** TO DO **
Look below for the line holding "Task: Click the Square logo in header" and the line holding "Task: Click the Cut scissors icon". Transcribe exactly those lines and all lines between them, nothing more.

::: RECORDED DATA

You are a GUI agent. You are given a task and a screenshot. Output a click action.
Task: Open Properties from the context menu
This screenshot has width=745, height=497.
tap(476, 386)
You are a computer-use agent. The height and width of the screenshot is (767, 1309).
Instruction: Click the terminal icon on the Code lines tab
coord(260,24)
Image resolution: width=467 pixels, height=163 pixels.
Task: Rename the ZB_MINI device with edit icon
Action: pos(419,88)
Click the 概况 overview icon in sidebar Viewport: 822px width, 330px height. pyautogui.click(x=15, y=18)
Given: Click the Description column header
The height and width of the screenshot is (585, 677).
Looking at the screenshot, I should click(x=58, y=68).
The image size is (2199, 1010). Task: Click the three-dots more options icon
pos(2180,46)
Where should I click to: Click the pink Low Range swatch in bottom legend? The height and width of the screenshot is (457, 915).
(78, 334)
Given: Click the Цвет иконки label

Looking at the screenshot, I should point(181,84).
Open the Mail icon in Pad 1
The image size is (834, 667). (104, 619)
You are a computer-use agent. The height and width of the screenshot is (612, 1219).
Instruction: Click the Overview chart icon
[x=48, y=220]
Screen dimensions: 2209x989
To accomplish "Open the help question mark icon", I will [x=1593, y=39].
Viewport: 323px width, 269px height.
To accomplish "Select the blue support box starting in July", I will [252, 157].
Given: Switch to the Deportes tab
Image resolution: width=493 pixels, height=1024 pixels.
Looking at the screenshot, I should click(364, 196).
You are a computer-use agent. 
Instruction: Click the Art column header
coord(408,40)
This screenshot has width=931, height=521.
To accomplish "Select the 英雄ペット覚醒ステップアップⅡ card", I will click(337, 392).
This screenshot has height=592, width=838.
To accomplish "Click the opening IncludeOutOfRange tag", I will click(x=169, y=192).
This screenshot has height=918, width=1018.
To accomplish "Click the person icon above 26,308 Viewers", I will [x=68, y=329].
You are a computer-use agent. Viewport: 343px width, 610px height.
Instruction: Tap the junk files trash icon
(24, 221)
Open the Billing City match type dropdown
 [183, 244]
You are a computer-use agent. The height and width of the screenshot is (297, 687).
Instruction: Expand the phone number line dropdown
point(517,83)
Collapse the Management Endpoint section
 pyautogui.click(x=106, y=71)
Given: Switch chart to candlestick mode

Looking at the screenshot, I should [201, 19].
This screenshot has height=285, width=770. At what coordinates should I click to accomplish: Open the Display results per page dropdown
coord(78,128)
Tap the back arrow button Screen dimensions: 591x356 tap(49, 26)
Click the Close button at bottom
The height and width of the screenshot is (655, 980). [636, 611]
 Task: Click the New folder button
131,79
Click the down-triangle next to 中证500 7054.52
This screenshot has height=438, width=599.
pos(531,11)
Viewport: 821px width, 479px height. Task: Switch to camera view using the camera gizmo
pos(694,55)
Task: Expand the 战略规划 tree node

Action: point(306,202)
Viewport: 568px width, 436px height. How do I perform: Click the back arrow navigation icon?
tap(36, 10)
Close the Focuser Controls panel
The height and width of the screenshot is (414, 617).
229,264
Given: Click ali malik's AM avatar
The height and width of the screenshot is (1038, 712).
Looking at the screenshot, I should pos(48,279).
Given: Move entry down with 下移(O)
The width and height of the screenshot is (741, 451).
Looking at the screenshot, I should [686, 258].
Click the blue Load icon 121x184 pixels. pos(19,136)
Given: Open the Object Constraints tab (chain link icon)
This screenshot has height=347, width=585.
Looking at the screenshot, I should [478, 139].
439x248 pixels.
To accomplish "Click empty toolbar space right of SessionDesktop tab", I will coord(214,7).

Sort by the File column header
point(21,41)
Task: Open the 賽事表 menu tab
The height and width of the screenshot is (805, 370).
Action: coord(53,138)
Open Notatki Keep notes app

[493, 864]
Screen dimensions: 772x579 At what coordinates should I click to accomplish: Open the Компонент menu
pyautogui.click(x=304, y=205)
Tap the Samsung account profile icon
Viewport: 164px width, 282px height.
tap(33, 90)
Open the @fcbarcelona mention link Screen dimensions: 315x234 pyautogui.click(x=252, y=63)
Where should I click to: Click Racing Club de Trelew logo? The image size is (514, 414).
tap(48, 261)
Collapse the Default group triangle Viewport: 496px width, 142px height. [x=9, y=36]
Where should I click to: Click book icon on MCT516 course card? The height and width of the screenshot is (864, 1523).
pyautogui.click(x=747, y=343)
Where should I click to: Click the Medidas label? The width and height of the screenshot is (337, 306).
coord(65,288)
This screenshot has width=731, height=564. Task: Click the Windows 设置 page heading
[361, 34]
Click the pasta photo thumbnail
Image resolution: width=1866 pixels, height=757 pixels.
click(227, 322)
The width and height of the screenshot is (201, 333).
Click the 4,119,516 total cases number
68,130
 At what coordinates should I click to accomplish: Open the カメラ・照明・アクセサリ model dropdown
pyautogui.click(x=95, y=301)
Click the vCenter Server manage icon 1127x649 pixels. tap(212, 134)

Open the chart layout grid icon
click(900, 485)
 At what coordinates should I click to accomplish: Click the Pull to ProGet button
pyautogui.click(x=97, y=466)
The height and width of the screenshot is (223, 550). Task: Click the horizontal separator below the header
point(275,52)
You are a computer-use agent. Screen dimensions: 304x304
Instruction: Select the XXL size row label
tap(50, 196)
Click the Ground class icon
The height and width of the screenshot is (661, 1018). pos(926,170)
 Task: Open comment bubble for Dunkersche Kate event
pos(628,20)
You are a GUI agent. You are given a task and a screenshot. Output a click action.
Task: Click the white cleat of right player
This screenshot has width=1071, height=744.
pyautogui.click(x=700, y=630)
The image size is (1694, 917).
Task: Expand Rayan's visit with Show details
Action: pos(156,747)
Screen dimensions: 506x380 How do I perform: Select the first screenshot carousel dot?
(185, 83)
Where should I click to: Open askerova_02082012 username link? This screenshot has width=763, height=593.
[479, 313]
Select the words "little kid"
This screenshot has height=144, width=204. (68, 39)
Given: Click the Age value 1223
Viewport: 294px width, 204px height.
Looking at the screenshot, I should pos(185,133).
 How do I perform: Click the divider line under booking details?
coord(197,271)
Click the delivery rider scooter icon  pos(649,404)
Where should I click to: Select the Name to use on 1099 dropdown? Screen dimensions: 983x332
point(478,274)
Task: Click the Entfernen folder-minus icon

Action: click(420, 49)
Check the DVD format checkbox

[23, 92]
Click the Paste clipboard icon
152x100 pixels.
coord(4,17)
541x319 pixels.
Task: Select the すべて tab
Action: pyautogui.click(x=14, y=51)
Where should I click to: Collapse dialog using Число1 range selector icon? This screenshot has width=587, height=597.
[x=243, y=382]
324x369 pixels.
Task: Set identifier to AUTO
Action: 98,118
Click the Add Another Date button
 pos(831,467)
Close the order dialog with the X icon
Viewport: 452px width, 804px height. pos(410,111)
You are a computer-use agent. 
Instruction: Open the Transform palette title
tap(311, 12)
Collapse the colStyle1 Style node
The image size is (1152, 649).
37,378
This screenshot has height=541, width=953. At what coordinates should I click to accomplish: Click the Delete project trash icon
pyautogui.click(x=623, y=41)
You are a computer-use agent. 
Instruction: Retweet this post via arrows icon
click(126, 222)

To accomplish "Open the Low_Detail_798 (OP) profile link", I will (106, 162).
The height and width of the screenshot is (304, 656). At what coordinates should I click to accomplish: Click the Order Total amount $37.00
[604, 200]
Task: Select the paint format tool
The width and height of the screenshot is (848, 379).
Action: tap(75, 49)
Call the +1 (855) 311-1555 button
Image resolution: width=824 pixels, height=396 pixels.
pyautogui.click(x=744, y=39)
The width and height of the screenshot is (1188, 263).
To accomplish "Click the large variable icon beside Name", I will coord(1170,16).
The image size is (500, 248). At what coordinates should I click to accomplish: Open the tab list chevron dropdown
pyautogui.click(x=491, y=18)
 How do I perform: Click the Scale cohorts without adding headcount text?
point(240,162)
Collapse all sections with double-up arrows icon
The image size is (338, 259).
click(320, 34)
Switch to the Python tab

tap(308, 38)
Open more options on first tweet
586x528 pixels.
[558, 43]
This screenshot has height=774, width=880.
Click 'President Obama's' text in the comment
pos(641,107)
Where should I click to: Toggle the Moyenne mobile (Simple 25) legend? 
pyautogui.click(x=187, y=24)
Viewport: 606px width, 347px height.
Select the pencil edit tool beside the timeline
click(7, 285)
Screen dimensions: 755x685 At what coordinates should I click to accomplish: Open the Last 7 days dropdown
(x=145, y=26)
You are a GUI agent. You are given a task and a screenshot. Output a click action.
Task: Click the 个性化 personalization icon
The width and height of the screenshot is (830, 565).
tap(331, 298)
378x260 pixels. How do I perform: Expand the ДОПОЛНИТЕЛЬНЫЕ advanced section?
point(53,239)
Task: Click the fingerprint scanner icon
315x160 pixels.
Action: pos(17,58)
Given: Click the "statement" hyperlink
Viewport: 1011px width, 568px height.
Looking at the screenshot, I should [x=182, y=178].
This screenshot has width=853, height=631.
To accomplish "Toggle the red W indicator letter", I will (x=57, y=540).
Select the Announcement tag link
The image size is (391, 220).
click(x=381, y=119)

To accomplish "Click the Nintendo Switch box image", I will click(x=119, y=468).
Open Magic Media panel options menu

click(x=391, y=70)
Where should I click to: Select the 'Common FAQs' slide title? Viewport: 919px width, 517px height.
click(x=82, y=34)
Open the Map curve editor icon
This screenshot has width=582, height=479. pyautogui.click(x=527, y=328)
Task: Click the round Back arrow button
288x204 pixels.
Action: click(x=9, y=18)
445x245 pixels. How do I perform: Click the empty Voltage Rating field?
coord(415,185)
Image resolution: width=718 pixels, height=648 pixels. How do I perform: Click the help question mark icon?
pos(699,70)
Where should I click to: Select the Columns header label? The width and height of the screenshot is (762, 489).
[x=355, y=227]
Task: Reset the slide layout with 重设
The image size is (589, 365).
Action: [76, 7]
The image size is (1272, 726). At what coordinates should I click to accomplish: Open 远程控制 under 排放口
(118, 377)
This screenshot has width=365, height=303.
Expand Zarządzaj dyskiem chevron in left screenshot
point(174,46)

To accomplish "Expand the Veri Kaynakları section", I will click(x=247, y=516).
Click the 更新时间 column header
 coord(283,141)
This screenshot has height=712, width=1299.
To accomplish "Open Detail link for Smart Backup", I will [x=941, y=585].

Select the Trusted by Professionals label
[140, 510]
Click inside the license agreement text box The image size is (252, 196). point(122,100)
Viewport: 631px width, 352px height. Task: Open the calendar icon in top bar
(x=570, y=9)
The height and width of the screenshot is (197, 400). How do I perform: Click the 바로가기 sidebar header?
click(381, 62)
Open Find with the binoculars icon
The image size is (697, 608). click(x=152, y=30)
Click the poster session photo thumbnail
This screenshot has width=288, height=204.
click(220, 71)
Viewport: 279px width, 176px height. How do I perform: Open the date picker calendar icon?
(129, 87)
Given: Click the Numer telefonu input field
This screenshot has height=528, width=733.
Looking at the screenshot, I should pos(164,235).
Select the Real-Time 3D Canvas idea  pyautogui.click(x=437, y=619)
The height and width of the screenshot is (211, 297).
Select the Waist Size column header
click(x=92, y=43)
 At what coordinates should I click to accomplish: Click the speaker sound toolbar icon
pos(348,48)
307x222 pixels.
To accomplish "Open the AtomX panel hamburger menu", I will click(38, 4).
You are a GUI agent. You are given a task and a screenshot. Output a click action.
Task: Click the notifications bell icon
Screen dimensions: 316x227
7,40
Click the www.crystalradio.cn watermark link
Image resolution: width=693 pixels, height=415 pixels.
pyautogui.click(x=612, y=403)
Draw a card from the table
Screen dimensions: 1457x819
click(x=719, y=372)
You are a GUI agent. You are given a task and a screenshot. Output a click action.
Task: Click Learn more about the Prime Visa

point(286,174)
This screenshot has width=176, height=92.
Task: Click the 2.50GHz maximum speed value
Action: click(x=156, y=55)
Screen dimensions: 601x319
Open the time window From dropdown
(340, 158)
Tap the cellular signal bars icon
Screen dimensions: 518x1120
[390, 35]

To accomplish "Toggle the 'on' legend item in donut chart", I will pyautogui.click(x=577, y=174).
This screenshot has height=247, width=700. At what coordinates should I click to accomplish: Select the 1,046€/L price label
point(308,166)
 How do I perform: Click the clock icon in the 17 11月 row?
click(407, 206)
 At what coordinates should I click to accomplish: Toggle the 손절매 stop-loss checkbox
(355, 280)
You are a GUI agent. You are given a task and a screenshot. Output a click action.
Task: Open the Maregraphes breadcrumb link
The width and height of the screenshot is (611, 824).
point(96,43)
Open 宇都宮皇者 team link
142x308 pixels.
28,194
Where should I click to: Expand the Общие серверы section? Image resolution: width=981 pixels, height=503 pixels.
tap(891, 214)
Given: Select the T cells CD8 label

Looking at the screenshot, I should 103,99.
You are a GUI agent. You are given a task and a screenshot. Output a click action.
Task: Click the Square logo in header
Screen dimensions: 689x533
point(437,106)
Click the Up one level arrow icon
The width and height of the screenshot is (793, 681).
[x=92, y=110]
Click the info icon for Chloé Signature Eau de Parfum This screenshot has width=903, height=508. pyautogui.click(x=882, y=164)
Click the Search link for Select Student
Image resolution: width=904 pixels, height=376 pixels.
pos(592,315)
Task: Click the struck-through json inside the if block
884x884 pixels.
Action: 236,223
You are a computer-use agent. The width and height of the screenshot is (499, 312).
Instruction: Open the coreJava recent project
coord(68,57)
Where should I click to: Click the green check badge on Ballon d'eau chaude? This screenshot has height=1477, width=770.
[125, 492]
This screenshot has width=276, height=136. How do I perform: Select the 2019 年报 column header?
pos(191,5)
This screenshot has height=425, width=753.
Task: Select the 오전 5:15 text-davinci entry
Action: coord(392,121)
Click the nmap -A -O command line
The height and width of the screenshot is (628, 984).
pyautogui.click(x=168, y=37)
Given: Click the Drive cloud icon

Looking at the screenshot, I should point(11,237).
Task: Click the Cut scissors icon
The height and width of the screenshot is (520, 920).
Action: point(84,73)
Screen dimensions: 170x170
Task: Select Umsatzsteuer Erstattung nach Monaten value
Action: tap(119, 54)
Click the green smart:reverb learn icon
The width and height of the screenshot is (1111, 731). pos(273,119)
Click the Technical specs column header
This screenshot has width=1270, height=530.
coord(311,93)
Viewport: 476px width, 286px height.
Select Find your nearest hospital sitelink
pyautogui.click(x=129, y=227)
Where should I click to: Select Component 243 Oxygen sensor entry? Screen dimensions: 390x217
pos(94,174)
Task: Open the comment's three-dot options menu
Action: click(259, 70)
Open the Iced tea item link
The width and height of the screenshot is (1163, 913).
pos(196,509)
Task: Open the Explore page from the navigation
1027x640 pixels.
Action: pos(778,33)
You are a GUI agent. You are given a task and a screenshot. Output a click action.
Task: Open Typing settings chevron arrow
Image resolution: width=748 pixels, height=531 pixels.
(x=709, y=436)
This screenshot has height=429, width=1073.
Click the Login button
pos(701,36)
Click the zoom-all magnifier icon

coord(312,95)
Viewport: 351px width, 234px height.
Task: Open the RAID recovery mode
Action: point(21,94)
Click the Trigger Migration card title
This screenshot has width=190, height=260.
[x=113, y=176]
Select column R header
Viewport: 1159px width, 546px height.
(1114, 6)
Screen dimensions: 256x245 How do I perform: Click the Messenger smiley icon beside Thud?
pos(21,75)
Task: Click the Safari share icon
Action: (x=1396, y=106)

::::::

** EXPECTED ANSWER **
Task: Click the Square logo in header
Screen dimensions: 689x533
point(437,106)
Click the Up one level arrow icon
The width and height of the screenshot is (793, 681).
[x=92, y=110]
Click the info icon for Chloé Signature Eau de Parfum This screenshot has width=903, height=508. pyautogui.click(x=882, y=164)
Click the Search link for Select Student
Image resolution: width=904 pixels, height=376 pixels.
pos(592,315)
Task: Click the struck-through json inside the if block
884x884 pixels.
Action: 236,223
You are a computer-use agent. The width and height of the screenshot is (499, 312).
Instruction: Open the coreJava recent project
coord(68,57)
Where should I click to: Click the green check badge on Ballon d'eau chaude? This screenshot has height=1477, width=770.
[125, 492]
This screenshot has width=276, height=136. How do I perform: Select the 2019 年报 column header?
pos(191,5)
This screenshot has height=425, width=753.
Task: Select the 오전 5:15 text-davinci entry
Action: coord(392,121)
Click the nmap -A -O command line
The height and width of the screenshot is (628, 984).
pyautogui.click(x=168, y=37)
Given: Click the Drive cloud icon

Looking at the screenshot, I should point(11,237).
Task: Click the Cut scissors icon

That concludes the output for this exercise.